Topology of the Real Line
Theorem 1 (Open Sets)
The union of any number of open sets in ℝ is open.
Definition (Closed Set)
A subset A of ℝ is called a closed set if its complement A^C is an open set.
Bolzano-Weiestrass Theorem
Let A be a bounded infinite set of real numbers. Then A has at least one limit point.
Heine-Borel Theorem
Let A= [c,d] be a closed and bounded interval, and let G= {Gi : i ∈ I} be a class of open intervals which covers A, i.e., A ⊂ U Gi (i ∈ I). Then G contains a finite subclass {G1, G2, G3,..., Gn} which also covers A, i.e. A ⊂ U Gi (i ∈ I).

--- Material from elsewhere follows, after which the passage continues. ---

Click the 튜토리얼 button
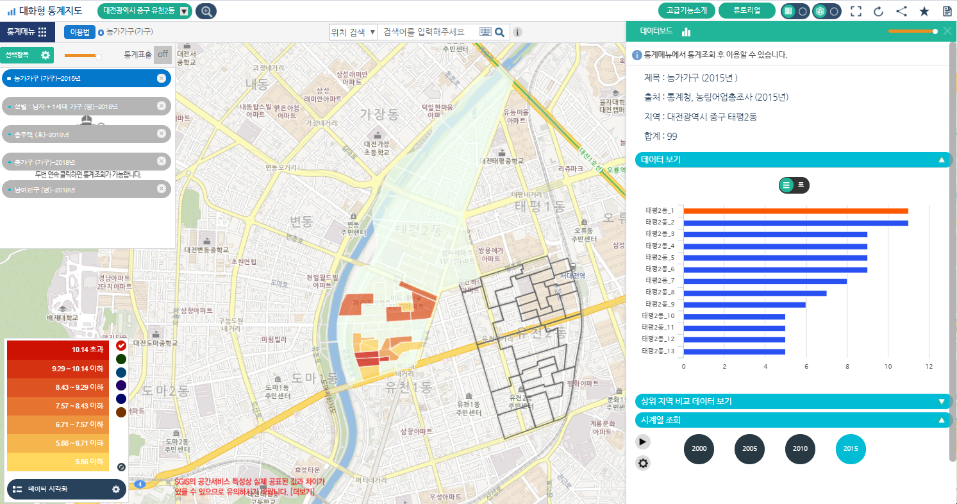coord(747,11)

Definition (Interior Point)
Let A⊆ ℝ. A point p ∈ A is an interior point A if p belongs to some open interval Sp which is contained in A, i.e., p ∈ Sp ⊆ A.

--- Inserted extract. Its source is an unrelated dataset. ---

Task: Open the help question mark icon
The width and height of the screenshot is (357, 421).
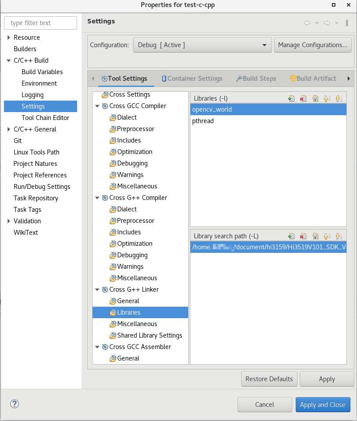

Definition (Accumulation/Limit Point)
Let A⊆ ℝ. A point p ∈ ℝ is an accumulation point or limit point of A if every open set G containing p contains a point of A different from p, i.e., if G is open and p ∈ G, then A ∩ (G\{0}) ≠ ∅.
Theorem 2 (Open Sets)
The intersection of finite number of open sets in ℝ is open.
Definition (Convergent Sequence)
The sequence (Xn) converges to L if every open set containing L contains almost all, i.e., all but a finite number of the terms of the sequence.
Remark (Open Sets in ℝ)
The set A is open if and only if each of its points is an interior point.
Remarks (Accumulation Points)
The set of all accumulation points of A is called the derived set of A. In symbol, A'.